The Neurobiology of Methamphetamine Induced Psychosis

• Main Authors: Jennifer Hsin-Wen Hsieh, Dan J Stein, Fleur Margaret Howells
• Format: Article
• Language: English
• Published: Frontiers Media S.A. 2014-07-01
• Series: Frontiers in Human Neuroscience
• Subjects: Schizophrenia; GABA; Cortex; Neurotoxicity; neural circuits; sensitization
• Online Access: http://journal.frontiersin.org/Journal/10.3389/fnhum.2014.00537/full

Chronic methamphetamine abuse commonly leads to psychosis, with positive and cognitive symptoms that are similar to those of schizophrenia. Methamphetamine induced psychosis (MAP) can persist and diagnoses of MAP often change to a diagnosis of schizophrenia over time.
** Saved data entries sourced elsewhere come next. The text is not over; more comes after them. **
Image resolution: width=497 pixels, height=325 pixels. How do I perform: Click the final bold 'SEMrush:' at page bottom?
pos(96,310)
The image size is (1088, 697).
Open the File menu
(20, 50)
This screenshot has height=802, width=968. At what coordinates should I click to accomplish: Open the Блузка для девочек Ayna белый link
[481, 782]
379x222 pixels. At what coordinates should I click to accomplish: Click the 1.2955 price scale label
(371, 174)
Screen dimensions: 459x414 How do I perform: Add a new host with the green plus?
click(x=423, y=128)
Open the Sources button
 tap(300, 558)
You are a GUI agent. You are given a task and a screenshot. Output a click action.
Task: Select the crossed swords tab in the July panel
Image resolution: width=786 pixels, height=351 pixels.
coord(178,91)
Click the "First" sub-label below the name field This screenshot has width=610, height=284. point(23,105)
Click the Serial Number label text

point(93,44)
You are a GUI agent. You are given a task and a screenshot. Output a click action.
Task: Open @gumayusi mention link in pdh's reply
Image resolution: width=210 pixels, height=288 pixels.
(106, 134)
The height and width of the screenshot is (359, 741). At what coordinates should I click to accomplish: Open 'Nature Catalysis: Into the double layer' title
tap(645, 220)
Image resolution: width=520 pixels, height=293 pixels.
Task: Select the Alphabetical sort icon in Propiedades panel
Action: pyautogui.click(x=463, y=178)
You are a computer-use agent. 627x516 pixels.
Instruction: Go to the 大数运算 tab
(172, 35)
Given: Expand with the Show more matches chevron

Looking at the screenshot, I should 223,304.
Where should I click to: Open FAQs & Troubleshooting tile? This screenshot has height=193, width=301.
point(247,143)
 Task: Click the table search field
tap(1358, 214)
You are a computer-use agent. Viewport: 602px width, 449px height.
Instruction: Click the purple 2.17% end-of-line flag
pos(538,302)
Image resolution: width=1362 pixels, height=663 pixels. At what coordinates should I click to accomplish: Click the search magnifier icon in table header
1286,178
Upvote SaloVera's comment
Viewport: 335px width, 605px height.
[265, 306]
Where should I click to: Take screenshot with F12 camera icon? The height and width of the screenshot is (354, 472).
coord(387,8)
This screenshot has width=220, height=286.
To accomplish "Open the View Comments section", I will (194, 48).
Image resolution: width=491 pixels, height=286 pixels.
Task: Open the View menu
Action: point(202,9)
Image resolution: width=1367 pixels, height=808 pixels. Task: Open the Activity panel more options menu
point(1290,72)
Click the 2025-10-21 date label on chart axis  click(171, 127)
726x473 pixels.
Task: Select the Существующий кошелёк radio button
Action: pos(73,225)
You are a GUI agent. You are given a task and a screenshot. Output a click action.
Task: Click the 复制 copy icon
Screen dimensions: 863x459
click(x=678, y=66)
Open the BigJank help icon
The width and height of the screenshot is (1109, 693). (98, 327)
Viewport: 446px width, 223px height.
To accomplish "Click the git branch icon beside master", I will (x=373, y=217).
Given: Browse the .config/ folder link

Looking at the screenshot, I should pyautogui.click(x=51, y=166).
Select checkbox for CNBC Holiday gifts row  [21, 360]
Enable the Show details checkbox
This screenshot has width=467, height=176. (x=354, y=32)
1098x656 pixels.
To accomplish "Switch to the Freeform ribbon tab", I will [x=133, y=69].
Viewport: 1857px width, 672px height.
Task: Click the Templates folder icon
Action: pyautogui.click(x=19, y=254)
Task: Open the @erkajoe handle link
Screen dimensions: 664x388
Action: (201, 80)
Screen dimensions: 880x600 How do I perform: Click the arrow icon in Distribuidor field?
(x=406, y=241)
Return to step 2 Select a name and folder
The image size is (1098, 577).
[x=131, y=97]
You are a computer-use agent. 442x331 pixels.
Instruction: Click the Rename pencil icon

Studies in schizophrenia have found much evidence of cortical GABAergic dysfunction. Methamphetamine psychosis is a well studied model for schizophrenia, however there is little research on the effects of methamphetamine on cortical GABAergic function in the model, and the neurobiology of MAP is unknown. This paper reviews the effects of methamphetamine on dopaminergic pathways, with focus on its ability to increase glutamate release in the cortex. Excess cortical glutamate would likely damage GABAergic interneurons, and evidence of this disturbance as a result of methamphetamine treatment will be discussed. We propose that cortical GABAergic interneurons are particularly vulnerable to glutamate overflow as a result of subcellular location of NMDA receptors on interneurons in the cortex. Damage to cortical GABAergic function would lead to dysregulation of cortical signals, resulting in psychosis, and further support methamphetamine induced psychosis as a model for schizophrenia.